时过境迁,才几年的功夫啊,一条明净的 “河”,就衍变成了一洼臭水沟。大概只有等到雨季来临的时候,水位才升起来,与我们刚搬进来时见到的一样了吧!但可能突然涨上来的洪水,与周围的青绿相比,显得既短暂又荒唐呢!那一定是:荒唐得与周遭的环境格格不入,短暂得只有不长的时间又复归到水涸“季节” 了吧……
物业公司的解释是河沟漏水,修了几次都没能修好。奇怪的是小区居民都选择了禁声,上下班路上、晚饭后的悠闲散步,都从被污染的“河沟”边经过,却视水沟为无物。许是宽广的地域,变色的水最终还没能发出臭味来吧?!
04
村里无儿无女无老婆的五保户彦麻子,没能分到一粒救济粮,气不过就去队长家里要粮,再说他家里的粮食也吃断了炊,被队长一顿拳脚撵走了。回家的路上,青蛙扯破嗓子在田里吼,他把这看成了是对他不怀好意的奚落。
就平生第一次抓了几只青蛙熬了汤,还悠哉悠哉地喝了口小酒。他那天后来的心情格外转好了。
当时,由于我们都住在一个四合院里,他以为我也好吃青蛙那一口,就给还是孩子的我端了小半碗来,我看到了婆婆因此鄙视他的眼神。他肯定也看到了,一声不吭地放下碗就出了门。后来,婆婆连碗都给他丢了。
在我们村里,还没有任何人想过要拿青蛙作盘中餐来填肚子,更没有一个人敢去实践过。
即便“懒得烧蛇吃”的人,也不会去打吃青蛙的主意。
谁都知道青蛙是益虫,秧田里的小虫都无一例外的落入了它的口中。

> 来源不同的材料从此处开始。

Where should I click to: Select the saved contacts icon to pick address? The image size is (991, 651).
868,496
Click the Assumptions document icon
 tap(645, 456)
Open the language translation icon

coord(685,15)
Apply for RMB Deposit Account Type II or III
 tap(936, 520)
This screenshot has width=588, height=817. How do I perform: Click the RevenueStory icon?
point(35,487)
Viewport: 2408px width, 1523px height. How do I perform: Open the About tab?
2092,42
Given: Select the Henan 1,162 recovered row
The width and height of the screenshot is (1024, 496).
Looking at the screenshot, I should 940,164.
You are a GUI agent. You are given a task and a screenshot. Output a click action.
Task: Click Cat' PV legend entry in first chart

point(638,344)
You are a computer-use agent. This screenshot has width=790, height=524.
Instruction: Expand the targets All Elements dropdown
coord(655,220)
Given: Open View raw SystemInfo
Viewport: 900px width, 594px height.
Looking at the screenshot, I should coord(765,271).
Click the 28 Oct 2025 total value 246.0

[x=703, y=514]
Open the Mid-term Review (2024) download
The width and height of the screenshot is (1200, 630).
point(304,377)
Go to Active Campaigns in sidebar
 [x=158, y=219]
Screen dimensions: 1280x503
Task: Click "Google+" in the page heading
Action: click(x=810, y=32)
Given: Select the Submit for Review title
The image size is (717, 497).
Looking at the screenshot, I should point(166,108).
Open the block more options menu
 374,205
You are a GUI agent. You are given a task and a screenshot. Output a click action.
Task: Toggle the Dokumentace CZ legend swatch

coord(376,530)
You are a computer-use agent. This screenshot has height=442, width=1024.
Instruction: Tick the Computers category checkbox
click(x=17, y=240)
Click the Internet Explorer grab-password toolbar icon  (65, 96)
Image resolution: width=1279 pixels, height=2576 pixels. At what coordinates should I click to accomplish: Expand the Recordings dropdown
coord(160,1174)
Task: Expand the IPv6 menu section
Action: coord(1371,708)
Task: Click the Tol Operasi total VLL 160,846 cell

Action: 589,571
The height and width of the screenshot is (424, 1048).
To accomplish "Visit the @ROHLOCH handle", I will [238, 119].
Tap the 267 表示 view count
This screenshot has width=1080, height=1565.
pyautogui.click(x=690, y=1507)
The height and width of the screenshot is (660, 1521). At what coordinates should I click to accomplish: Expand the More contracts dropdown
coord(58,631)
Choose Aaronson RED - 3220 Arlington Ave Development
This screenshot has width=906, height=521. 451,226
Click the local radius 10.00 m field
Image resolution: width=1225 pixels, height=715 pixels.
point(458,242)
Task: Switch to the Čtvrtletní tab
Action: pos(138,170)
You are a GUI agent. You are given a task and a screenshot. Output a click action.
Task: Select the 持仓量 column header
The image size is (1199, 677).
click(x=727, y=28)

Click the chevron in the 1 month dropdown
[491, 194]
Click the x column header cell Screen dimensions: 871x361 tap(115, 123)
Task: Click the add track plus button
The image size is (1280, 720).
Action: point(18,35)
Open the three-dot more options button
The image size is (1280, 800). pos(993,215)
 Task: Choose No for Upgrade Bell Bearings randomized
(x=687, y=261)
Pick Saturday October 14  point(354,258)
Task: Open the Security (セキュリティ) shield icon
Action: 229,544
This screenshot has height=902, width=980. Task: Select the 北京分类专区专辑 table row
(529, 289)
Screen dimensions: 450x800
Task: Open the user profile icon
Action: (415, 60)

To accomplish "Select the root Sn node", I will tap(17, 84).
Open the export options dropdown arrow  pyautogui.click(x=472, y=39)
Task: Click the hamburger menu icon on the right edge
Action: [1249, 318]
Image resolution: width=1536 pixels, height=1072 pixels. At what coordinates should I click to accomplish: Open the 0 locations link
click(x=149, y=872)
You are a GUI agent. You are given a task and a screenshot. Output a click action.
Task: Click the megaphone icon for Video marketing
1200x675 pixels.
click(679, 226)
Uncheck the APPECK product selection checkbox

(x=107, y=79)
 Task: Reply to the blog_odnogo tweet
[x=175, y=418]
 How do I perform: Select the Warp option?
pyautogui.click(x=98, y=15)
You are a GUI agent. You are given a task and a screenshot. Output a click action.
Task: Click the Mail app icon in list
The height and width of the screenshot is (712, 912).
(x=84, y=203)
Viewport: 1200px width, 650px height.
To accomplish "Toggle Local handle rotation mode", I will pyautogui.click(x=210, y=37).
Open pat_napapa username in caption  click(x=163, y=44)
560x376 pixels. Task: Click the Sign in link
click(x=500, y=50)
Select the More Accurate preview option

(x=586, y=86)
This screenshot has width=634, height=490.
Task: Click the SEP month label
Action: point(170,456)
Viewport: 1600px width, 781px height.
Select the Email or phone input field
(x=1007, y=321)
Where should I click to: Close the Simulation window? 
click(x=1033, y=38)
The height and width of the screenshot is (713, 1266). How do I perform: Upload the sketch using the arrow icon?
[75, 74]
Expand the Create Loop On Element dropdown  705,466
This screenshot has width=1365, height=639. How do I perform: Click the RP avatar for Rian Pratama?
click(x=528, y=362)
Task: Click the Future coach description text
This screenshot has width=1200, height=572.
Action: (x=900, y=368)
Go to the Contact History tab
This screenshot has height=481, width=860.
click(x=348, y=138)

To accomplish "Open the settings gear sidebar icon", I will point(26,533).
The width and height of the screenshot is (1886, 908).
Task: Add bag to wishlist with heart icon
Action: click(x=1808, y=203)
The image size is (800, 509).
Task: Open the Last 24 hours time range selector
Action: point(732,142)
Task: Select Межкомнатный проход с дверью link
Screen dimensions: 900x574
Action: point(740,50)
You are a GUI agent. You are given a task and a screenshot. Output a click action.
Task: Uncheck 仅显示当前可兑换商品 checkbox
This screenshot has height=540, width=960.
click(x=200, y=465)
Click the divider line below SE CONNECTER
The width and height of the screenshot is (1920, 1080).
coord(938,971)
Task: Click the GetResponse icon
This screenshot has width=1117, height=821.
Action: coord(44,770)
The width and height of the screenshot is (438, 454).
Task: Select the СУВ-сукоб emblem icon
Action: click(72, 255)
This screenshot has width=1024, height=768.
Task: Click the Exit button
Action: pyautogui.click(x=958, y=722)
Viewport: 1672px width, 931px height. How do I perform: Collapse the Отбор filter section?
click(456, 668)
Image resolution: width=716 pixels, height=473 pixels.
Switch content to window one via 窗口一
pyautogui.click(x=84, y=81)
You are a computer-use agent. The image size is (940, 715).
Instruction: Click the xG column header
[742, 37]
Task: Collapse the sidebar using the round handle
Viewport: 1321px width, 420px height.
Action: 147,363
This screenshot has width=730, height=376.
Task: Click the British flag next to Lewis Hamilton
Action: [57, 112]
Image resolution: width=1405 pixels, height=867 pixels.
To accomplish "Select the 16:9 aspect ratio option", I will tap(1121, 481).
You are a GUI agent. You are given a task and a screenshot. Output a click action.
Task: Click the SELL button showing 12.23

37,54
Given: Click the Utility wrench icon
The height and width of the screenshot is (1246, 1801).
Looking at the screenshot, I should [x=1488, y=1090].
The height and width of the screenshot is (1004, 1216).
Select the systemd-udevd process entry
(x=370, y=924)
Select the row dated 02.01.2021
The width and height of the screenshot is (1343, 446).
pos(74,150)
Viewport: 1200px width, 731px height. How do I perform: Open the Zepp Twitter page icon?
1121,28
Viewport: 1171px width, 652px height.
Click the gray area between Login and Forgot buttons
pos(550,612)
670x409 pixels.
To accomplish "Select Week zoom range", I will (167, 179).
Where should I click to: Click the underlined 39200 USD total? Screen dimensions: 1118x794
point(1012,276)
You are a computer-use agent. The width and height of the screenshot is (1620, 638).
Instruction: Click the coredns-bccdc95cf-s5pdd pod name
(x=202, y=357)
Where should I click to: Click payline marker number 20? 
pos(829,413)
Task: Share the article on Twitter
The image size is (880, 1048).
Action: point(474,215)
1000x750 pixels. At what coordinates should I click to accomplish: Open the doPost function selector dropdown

但饱满的谷穗,它却一粒也不会动;注满水的堰塘里,你正在淘菜洗衣,偶有一两只游来,连一点水花也不会溅起,它们就识相地消失了……当我们村里如果有人要伤害到它们,首先遭到的是全村人的冷眼,然后是集体的口水战,那口水也会把他 “淹死”的。
当没有饭吃的彦麻子,去抓吃青蛙的事传开后,人们口诛笔伐,当着面说他好吃得连青蛙都要抓来吃,弄得他好长时间都抬不起头来。
人们无时无刻无不在疏远他,他也自知理亏。在集体干活的田间地头,常常孤独地坐在那儿发呆。纯粹落寞得成了一个孤家寡人。
后来,由于他做了几件保护青蛙的事,人们才开始慢慢搭理他,也逐渐消除了对他的记恨。第一件事,村里有个不谙世事的男孩,就是爱捉青蛙玩,正当他准备对青蛙实施开膛剖肚的手术时,被过路的彦麻子发见了,他硬是从那个野孩子手上,把那只可怜的青蛙给解救了。第二件事,一群孩子抓了一只癞蛤蟆在批斗,有人剪好了导火线,准备将其火化掉,也是他将其放生的……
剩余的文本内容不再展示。